*TEKS SUMBER:*
>>>

Perlawanan melalui jalur hukum itu wajar saja. Adu strategi dan siasat hukum adalah hal yang lumrah. Begitu juga halnya dengan langkah Ketua DPR Setya Novanto untuk melaporkan pimpinan KPK ke Badan Reserse Kriminal Polri, atau mengajukan lagi permohonan praperadilan, menyusul penetapan kembali Novanto sebagai tersangka.

Langkah itu akan diambil kuasa hukum Novanto. Sebagaimana dikutip harian ini, kuasa hukum Novanto, Fredrich Yunadi, mengatakan, pihaknya akan melaporkan pimpinan KPK ke Bareskrim Polri atas tuduhan penyalahgunaan wewenang. Menurut Fredrich, penetapan kembali Novanto sebagai tersangka menunjukkan KPK tidak mematuhi putusan praperadilan yang membatalkan status tersangka Novanto.

<<<

*INSTRUKSI KERJA 1:* Menurut teks tentang langkah hukum Setya Novanto, siapakah kuasa hukum Novanto?
*INSTRUKSI KERJA 2:* Salin tanpa perubahan bagian teks tentang langkah hukum Setya Novanto yang dimulai pada kata-kata "Langkah itu akan" dan berhenti setelah kata-kata "status tersangka Novanto.".
*INSTRUKSI KERJA 3:* Teruskan teks tentang langkah hukum Setya Novanto dari titik tempat teks itu berakhir.
Entri yang ada tidak berhubungan dengan teks tentang langkah hukum Setya Novanto.

*ISI KUMPULAN DATA:*
>>>

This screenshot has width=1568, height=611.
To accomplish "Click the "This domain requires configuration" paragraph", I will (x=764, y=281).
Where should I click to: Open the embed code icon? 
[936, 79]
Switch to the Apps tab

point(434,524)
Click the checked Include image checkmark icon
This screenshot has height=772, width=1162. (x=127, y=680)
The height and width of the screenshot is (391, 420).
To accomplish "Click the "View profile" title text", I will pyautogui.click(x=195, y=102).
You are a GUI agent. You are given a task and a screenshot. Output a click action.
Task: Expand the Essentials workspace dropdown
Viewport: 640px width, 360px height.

<<<

*KOTAK JAWABAN 1:* Fredrich Yunadi.

*KOTAK JAWABAN 2:*
Langkah itu akan diambil kuasa hukum Novanto. Sebagaimana dikutip harian ini, kuasa hukum Novanto, Fredrich Yunadi, mengatakan, pihaknya akan melaporkan pimpinan KPK ke Bareskrim Polri atas tuduhan penyalahgunaan wewenang. Menurut Fredrich, penetapan kembali Novanto sebagai tersangka menunjukkan KPK tidak mematuhi putusan praperadilan yang membatalkan status tersangka Novanto.

*KOTAK JAWABAN 3:*
Sebelumnya, seorang advokat Sandy Kurniawan juga melaporkan Ketua KPK Agus Rahardjo dan Wakil Ketua KPK Saut Situmorang ke Bareskrim Polri. Bahkan, pihak Bareskrim telah menerbitkan surat pemberitahuan dimulainya penyidikan (SPDP) atas terlapor Agus Rahardjo dan Saut Situmorang.

Putusan praperadilan hakim Cepi Iskandar, Jumat, 30 September 2017, menyatakan penetapan status tersangka Novanto tidak sah. Sebaliknya, Wakil Ketua KPK Saut Situmorang mengatakan, KPK telah melakukan penyelidikan baru dengan memeriksa sejumlah saksi. Setelah menemukan dua bukti permulaan yang cukup, KPK menetapkan kembali Novanto sebagai tersangka.

Kita berharap semuanya tetap bermain dalam koridor hukum. Pihak kepolisian pun harus berhati-hati menanggapi pelaporan pimpinan KPK oleh kuasa hukum Novanto. Penelaahan bukti materiil serta keterkaitan Pasal 50 KUHP harus menjadi perhatian Polri.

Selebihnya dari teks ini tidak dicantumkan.